Namun realitasnya, sebagian besar konsumen Indonesia masih mengutamakan harga dan kenyamanan dibanding keberlanjutan. Produk dalam kemasan plastik—terutama sachet—masih dominan karena murah dan praktis, khususnya di kalangan masyarakat berpendapatan rendah. Ini menjadi tantangan besar bagi produsen, karena alternatif kemasan yang ramah lingkungan seperti kaca, logam, atau bioplastik masih lebih mahal.

Salah satu solusi potensial adalah sistem insentif dan tanggung jawab produsen. Indonesia sebenarnya sudah memiliki peraturan tentang Extended Producer Responsibility (EPR), di mana produsen diwajibkan mengelola limbah produk mereka sendiri. Namun pelaksanaannya masih minim, dan belum semua perusahaan patuh. Selain itu, belum ada sistem pengawasan dan sanksi yang memadai.

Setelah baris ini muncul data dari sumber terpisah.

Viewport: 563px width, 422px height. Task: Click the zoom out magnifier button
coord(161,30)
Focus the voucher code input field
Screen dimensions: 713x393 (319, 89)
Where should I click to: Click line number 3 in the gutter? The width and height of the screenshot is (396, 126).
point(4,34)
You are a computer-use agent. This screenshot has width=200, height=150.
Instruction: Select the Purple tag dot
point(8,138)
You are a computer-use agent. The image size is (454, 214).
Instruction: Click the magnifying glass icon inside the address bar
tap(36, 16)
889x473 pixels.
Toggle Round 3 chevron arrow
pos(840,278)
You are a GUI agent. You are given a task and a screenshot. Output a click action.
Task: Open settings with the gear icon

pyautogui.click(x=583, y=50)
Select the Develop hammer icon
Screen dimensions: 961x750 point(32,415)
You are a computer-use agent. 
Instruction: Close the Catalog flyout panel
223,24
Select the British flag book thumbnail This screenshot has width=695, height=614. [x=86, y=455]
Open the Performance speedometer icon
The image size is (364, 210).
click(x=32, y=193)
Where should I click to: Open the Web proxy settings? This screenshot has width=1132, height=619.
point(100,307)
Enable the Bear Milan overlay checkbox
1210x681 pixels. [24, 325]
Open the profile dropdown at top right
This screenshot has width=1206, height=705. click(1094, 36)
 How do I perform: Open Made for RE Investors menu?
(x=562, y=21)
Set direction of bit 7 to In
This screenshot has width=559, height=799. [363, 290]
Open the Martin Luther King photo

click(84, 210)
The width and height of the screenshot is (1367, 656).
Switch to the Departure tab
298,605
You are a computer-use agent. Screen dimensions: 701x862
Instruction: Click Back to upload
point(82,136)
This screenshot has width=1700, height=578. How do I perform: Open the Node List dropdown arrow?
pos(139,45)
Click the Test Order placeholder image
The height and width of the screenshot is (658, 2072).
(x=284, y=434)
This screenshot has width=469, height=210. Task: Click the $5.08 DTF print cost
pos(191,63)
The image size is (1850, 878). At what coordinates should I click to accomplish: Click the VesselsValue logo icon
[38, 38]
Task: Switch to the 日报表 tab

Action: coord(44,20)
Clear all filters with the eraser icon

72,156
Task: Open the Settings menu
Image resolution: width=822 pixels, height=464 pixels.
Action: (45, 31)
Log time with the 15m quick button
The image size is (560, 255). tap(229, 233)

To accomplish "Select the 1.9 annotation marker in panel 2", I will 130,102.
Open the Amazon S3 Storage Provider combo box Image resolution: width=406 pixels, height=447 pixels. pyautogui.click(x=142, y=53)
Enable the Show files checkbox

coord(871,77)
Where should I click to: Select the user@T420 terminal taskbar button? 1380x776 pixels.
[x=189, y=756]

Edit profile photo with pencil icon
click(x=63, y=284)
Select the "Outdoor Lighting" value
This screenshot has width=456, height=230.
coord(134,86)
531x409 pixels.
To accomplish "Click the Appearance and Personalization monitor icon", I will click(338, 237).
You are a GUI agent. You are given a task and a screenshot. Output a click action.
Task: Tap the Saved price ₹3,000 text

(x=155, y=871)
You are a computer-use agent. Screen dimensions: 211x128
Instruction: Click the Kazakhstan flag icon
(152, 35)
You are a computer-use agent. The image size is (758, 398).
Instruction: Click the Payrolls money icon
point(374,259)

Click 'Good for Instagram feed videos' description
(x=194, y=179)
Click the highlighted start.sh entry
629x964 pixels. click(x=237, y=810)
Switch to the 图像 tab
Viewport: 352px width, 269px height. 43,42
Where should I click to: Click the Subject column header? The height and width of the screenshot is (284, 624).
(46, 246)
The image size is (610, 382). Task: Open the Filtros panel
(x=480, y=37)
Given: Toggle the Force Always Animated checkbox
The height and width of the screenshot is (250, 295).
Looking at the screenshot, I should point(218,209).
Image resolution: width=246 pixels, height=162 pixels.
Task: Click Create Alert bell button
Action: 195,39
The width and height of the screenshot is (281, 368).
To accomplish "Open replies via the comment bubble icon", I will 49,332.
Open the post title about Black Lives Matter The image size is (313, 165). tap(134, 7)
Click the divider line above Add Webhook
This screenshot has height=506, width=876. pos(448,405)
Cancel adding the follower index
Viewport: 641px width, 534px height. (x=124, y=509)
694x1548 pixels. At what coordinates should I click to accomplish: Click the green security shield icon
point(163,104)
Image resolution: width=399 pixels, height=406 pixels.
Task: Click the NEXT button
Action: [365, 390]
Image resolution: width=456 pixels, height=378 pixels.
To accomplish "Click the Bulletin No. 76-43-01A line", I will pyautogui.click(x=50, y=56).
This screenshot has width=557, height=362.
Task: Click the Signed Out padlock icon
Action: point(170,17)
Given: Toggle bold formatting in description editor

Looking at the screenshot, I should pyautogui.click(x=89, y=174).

Dari sisi konsumen, gerakan-gerakan lokal seperti Diet Kantong Plastik, Zero Waste Indonesia, dan kampanye #BijakBerplastik terus mendorong perubahan perilaku. Banyak generasi muda kini mulai membawa botol minum sendiri, menolak sedotan plastik, atau memilih produk dengan kemasan yang dapat didaur ulang. Perubahan kecil ini lambat, tapi penting sebagai awal pergeseran budaya konsumsi.

Pemerintah pusat melalui KLHK menargetkan pengurangan sampah plastik laut sebesar 70% pada 2025, namun target ini masih jauh dari tercapai. Tanpa intervensi lebih agresif seperti insentif fiskal bagi produsen yang menggunakan kemasan ramah lingkungan, subsidi untuk infrastruktur daur ulang, dan edukasi publik yang lebih masif, kemasan plastik sekali pakai masih akan mendominasi pasar Indonesia.

Singkatnya, Indonesia sudah berada di jalur yang sama dengan tren global dalam mengurangi ketergantungan pada plastik. Tapi kecepatannya tertahan oleh faktor ekonomi, logistik, dan kebijakan yang belum menyeluruh. Untuk benar-benar menciptakan pasar yang menghargai keberlanjutan, dibutuhkan dorongan sistemik—dari regulator, bisnis, hingga konsumen. Dan meski jalan menuju “bebas plastik” masih panjang, kesadaran yang tumbuh saat ini menjadi fondasi penting untuk perubahan yang lebih besar di masa depan.